**WORK REQUEST**
In the data below, the copy begins at the line containing "The width and" and runs through the last line; repeat those lines exactly, minus the pictures.
*** DATA SUPPLIED ***
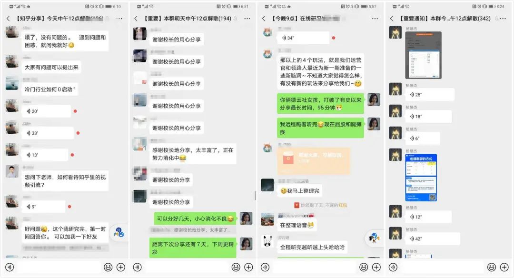Open the red packet message bubble
514x278 pixels.
click(314, 160)
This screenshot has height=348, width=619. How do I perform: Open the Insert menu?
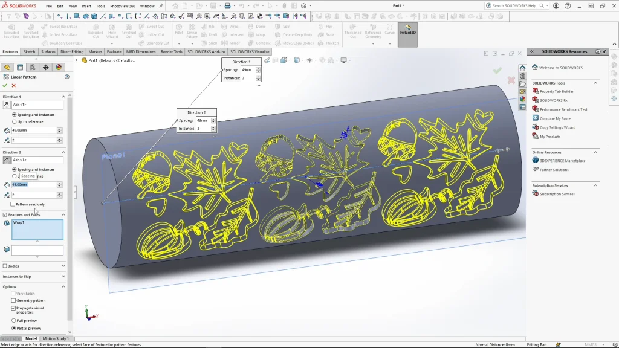pyautogui.click(x=86, y=6)
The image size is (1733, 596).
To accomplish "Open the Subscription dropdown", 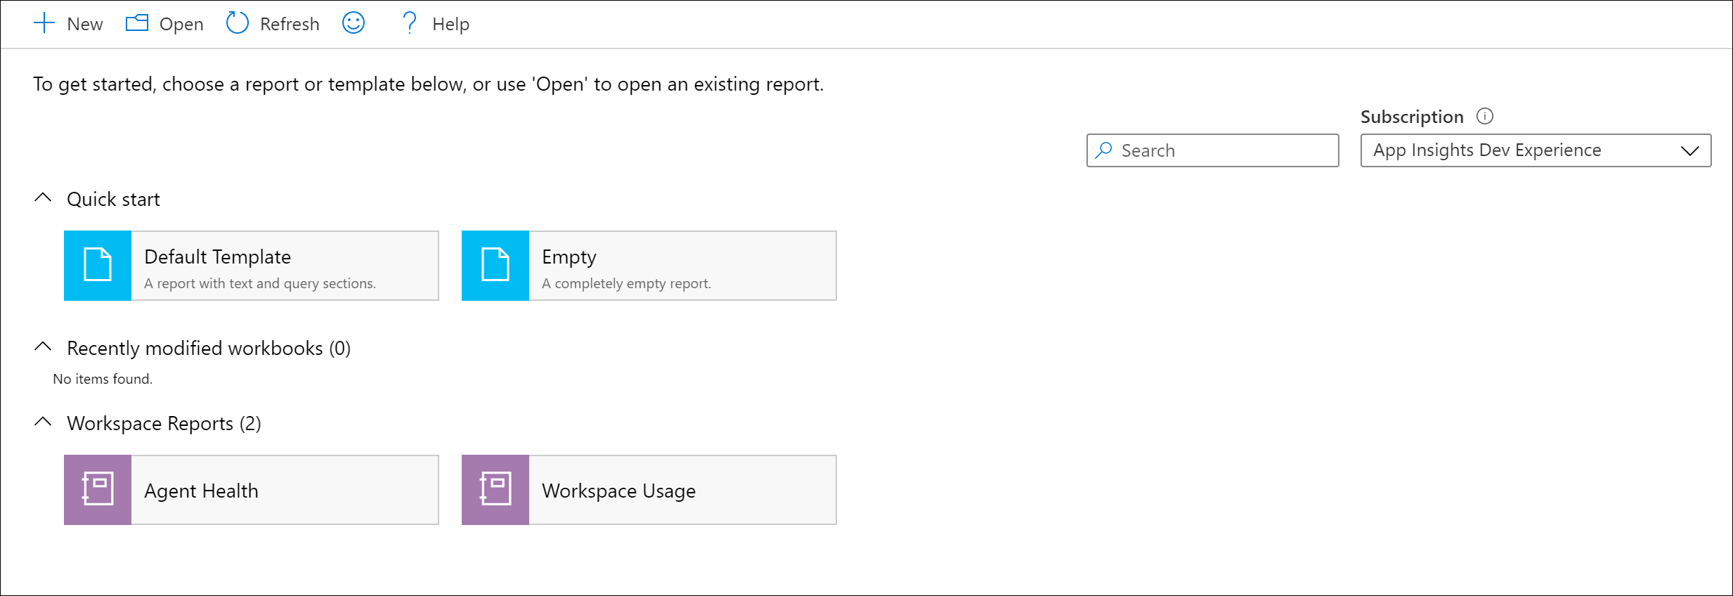I will click(1536, 150).
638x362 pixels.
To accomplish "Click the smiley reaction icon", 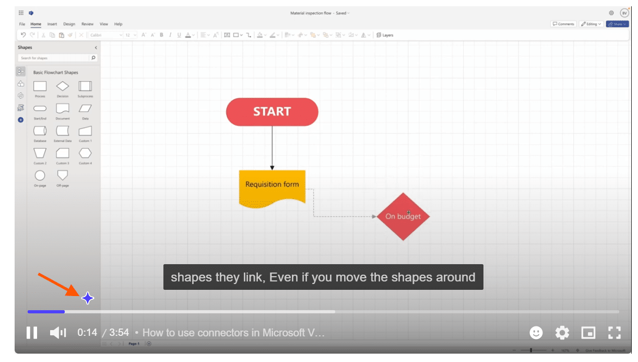I will click(x=536, y=333).
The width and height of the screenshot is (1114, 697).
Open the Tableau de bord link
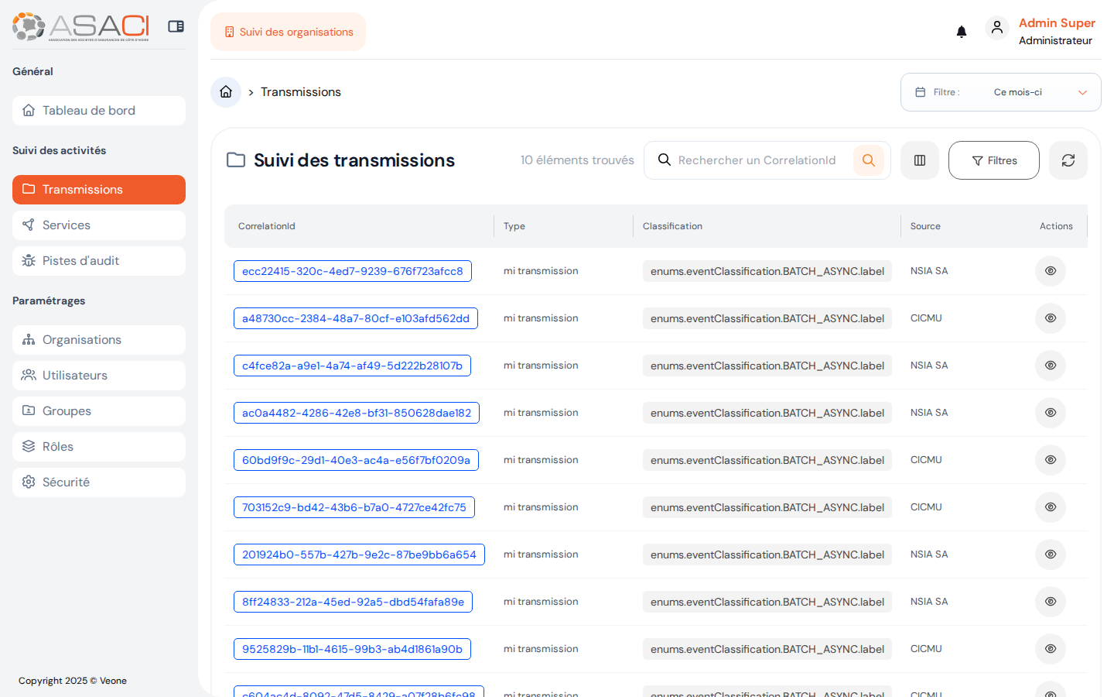click(98, 110)
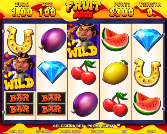Open the INFO/LIMITI menu

[44, 131]
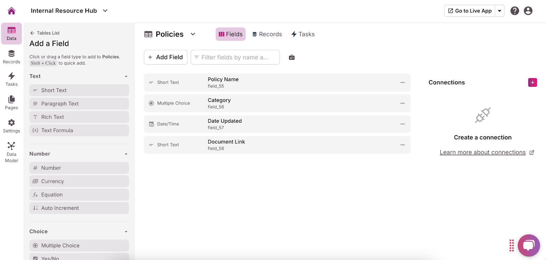546x260 pixels.
Task: Open the Policies table dropdown chevron
Action: click(193, 34)
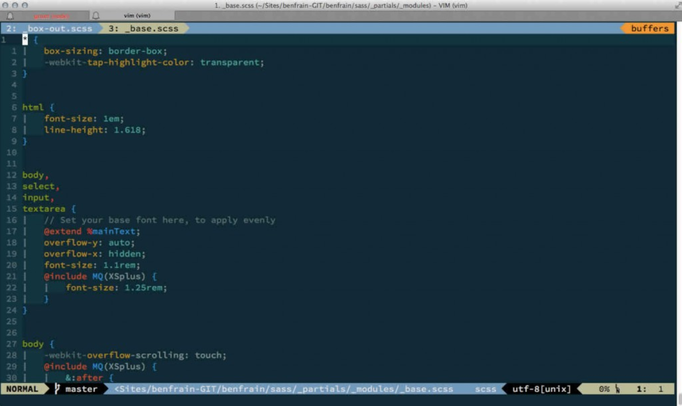The image size is (682, 406).
Task: Click the @include MQ(XSplus) line inside textarea
Action: pyautogui.click(x=100, y=276)
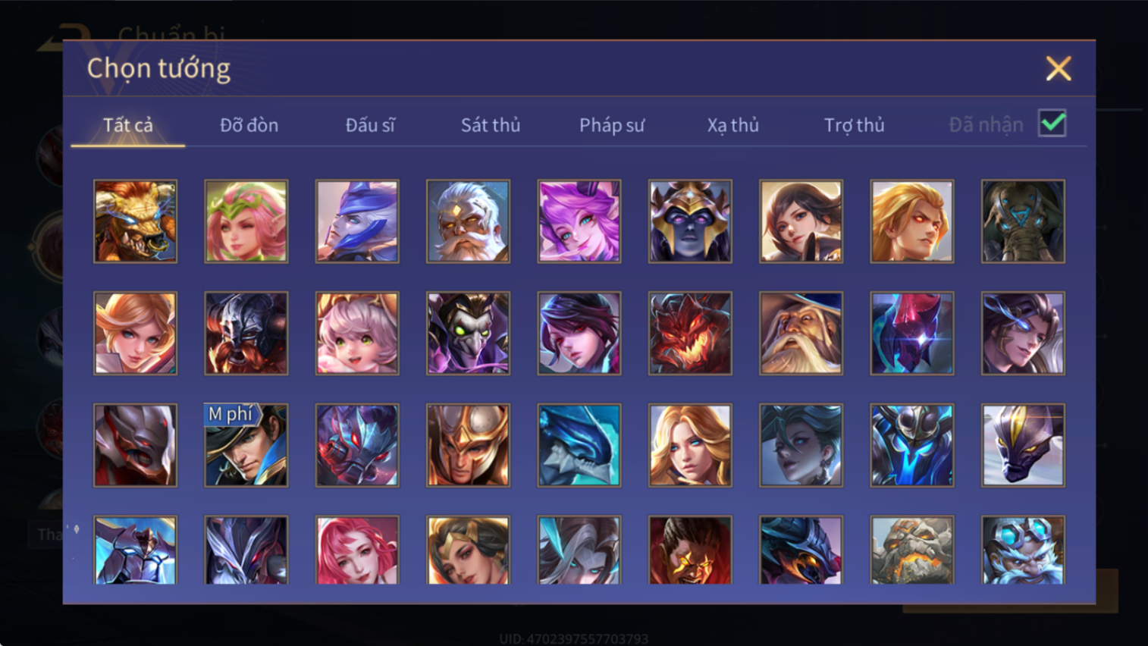Pick the hero marked 'M phí'
This screenshot has height=646, width=1148.
click(246, 445)
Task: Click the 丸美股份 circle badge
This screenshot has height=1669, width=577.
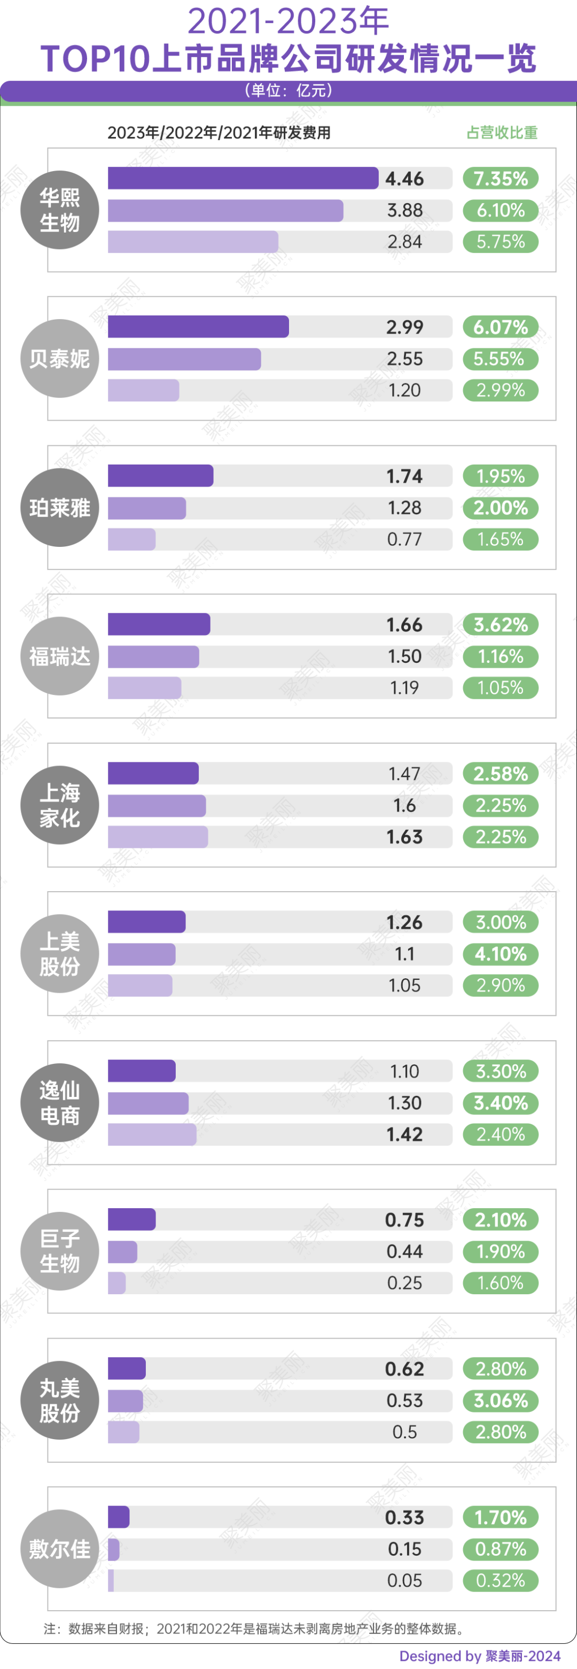Action: 60,1400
*** End of DATA SUPPLIED ***
**WRITTEN REPLY**
The width and height of the screenshot is (1114, 697).
Open the Tableau de bord link
click(98, 110)
Open the INFO/LIMITI menu

[44, 131]
546x260 pixels.
Task: Open the Policies table dropdown chevron
Action: click(193, 34)
The image size is (682, 406).
Task: Click the @include MQ(XSplus) line inside textarea
Action: pyautogui.click(x=100, y=276)
Pick the hero marked 'M phí'
This screenshot has height=646, width=1148.
click(246, 445)
Task: Click the 丸美股份 circle badge
This screenshot has height=1669, width=577.
Action: 60,1400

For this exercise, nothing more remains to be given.